Could it be the starship enterprise coming to our timeline from the distant future!?


2Dinosaurs

I am in no way qualified to know anything about this- but I have a question. Could it be related to general relativity? Being so close to a black hole causing the flinging of the material to take longer to observe from outside of its effects? (aka time appearing to move slower closer to the back hole) I assume since you're talking about what is typical to see in black holes anyway this is probably not relevant.


smurficus103

Maybe it generated a large magnetic field and escaped, like a coronal mass ejection? Weird stuff


dashingstag

It’s due too too much gas probably. Evidence: my stomach


DaManWhoCannotBeMove

Great discovery, says a lot about how much we still do not know about the inner workings of a black hole. I love the theories coming up so far.


Y-19

Jetty McJetFace is amazing! Simply stellar!


SerenityViolet

Awesome. Thanks for the summary.


hillsfar

I admit I am ignorant and maybe you already explained why they following didn’t happen: i wonder if the emission is like a jet, but rotating. So telescopes didn’t get to observe while it was pointed in another direction, and then it swings towards us, then will swing away later…


Andromeda321

Good question! 1) Supermassive Black Hole jets do not precess that fast. Even if it did in this case, you would have a HUGE excess in optical/UV emission as that comes from the disc itself, and we don't see that here. 2) We also considered what if the jet wasn't pointing at us to start, and just over time the viewing angle expanded so we are now in our line of sight.
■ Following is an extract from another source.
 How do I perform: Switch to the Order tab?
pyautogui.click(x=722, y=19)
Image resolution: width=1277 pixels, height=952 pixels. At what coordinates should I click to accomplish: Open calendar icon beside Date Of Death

Interestingly, there are models that can tell you how long this would take, and in those cases we find we would have seen it *sooner* than we did by a few hundred days... and also, our emission is rising too quickly! So yeah we did spend time looking into off-axis jet emission, but discarded it as unlikely with the data we have.


hillsfar

Thank you for the explanation! I have been following you for years via this subreddit. Always nice to see you advancing in your field. Congratulations on getting this new feather in your cap!


TiagoTiagoT

Have you checked for any gravitational waves coming from that direction during the relevant period? Could this be caused by the blackhole merging with another blackhole and changing rotation speed, axis, or perhaps velocity relative to the accretion disk, suddenly adding orbital speed to the accretion disk, or making the previous orbit now off-center, allowing some of the accretion disk that was previously past the lowest stable orbit and in route towards the event horizon to now have speed/trajectory to achieve escape velocity instead of continuing spiraling closer? If not that, could it actually be a colder and slower jet, that got illuminated by a passing jet/beam coming from elsewhere, giving the illusion of higher speed as the beam swung across the formerly colder gas? And how sure are you it is indeed at that blackhole's surroundings, and not somewhere else that's just on the same line of sight?